でも良いよね?仮にも兄が先輩の彼女を寝取ったんだから。

私が先輩を寝取り返しても。

薄暗い空を見上げて先輩を見る。


「大人のキスしてみませんか?実験で。どれだけ気持ち良いか」

「いや。冗談はよせ。...全く。そういう事をするにはまだは...」


私はどさっと鞄を落とす。

それから先輩の口に口を押し当てる。

そして私は先輩の口の中に舌を入れた。

そうしてからキスを交わす。


「ブハァ!な、何をしてんだお前は!!!!?」

「キスですよ?見て分かる通り」

「ば、馬鹿!お前な!外だぞ!?」

「外ですね。で?この辺りは結構人通り少ないんですよ。この時間は」

「お前な...好きでもない相手に...!」

「好きでもない相手...?...面白い事を言いますね。好きでもない相手に私がキスをするとでも?」


そうして私は紅潮しながらそのまままた熱いキスを交わす。

先輩の...吐息がやらしくなってくる。

うふふ。

すると絶句した声がした。


「何をしているの」

「...羽島...純夏?」

「ねえ。何をしているの?貴方...その人は私の彼氏なんだけど」

「純夏...」


それは羽島純夏(はしますみか)だった。

制服姿でポニテにして居る。

美少女。

いや。

憎らしい相手。


因縁の相手と言える。

誰かって?それはもう言葉で表されているが。

この人は私の先輩の彼女だ。

つまり。


「アハハ。彼氏ぃ?...いやいや別に構わないですよね?羽島純夏さん。貴方だって浮気していますし」

「な」

「...!」


私は羽島を嘲笑うかの様に見る。

羽島は眉を顰めながら私の目を見てくる。

その光景に私は真顔になった。

それから口角を上げてゆっくり私は答える。


「だったらまあキスしようが何だろうが関係ないですよね。貴方は仮にも男性と浮気した。なら私は浮気し返すだけです。ただそれだけ」

「...」

「待て。山吹...さ、流石に説明を」

「アハハ。この女に説明なんて要らないですよ。先輩」


羽島に向く様に私は先輩から離れる。

すると羽島は「...」となったまま私を見てくる。

私はその顔にニヤッとした。


「羽島純夏さん。あくまで貴方は浮気した。
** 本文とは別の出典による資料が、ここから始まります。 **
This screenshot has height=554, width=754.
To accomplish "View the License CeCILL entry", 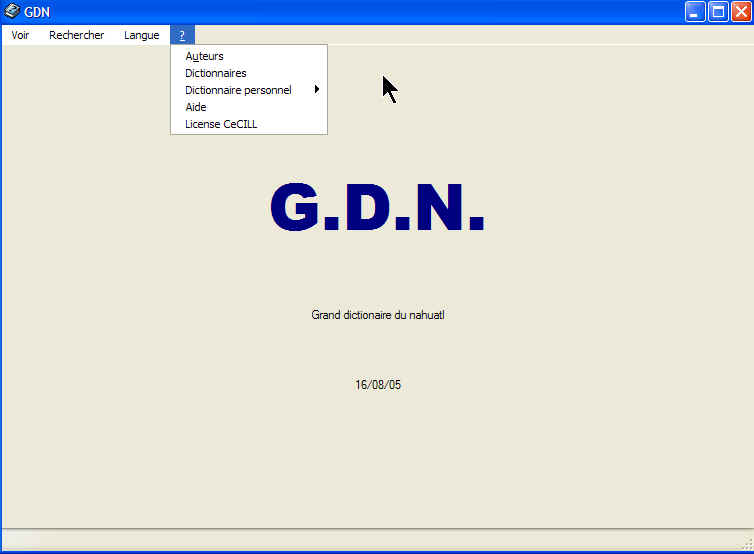I will (x=221, y=124).
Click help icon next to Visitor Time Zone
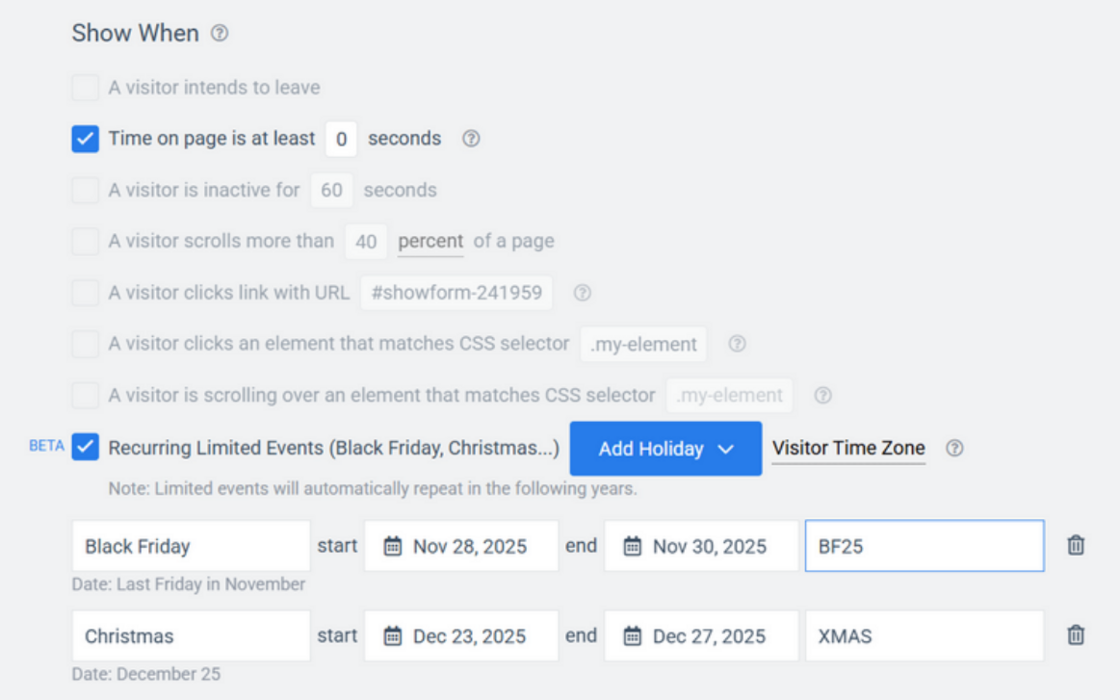This screenshot has width=1120, height=700. 954,448
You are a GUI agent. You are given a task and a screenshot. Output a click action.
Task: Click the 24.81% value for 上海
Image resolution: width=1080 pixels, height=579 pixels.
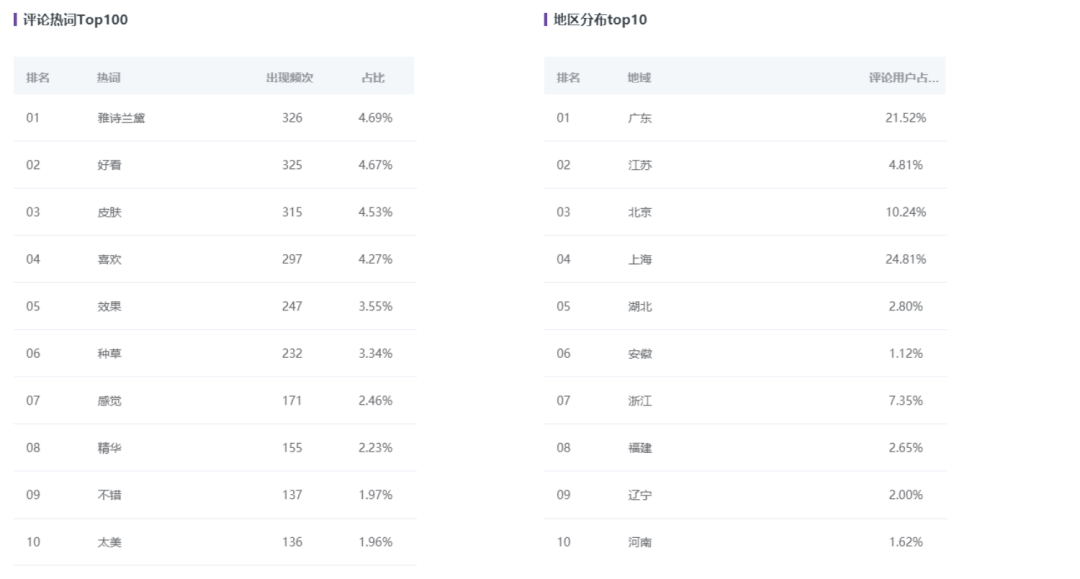(906, 259)
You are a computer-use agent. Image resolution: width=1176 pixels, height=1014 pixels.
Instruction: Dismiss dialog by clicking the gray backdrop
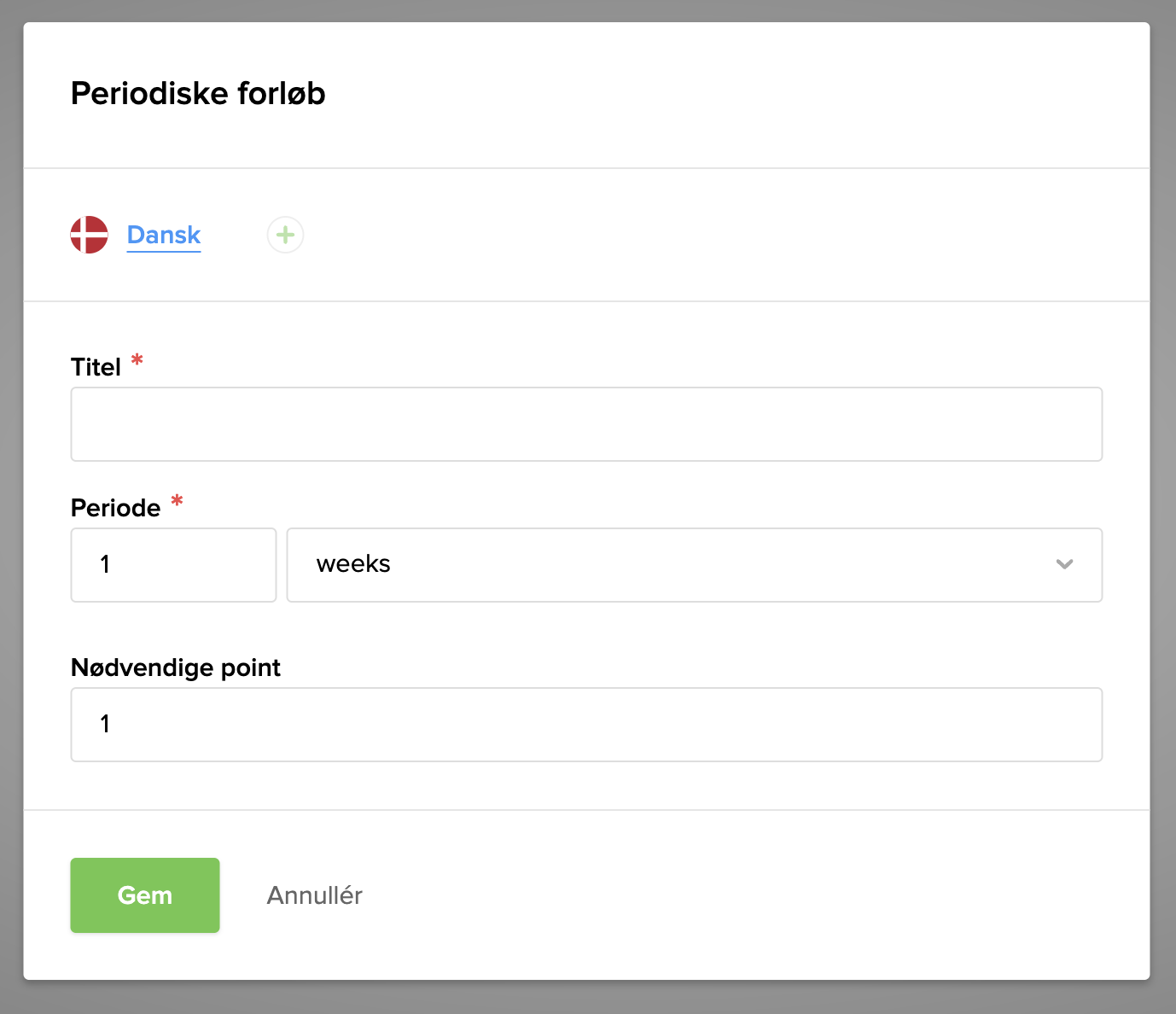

私、彼の精子をもらいます」

「せいぃ!?」

「...」


羽島は悔しそうな顔をしながら震える。

何故そんな顔をするのか分からないけどどうだって良いや。

そう思いつつ私は飯島を見る。

すると羽島は歯を食いしばってから私を見た。


「そうはならないでしょ。貴方も今、大罪を犯した...」

「大罪って何ですか?馬鹿ですか?」

「...貴方...」

「私は許しませんよ。貴方を」


そして私は先輩の手を握る。

それからその右手を私の胸に押し当てる。

先輩は硬直した。

えへへ。

暖かいや。


「...」


羽島は何も言わず本当に心底悔しそうな顔でそのまま場を去った。

それから私は目の前の先輩にまたキスをする。

そして笑顔になる。


「気持ち良いですね。先輩♪」

「...お前な...」

「...でもまあ今日はこれぐらいにしましょう。盛り上がりが冷めました」


それから私は先輩から離れる。

そして私は改めて決意する。

先輩が欲しい。

だって先輩が好きだし。

だからこそ歪んでいる全てを修正しなくてはならない。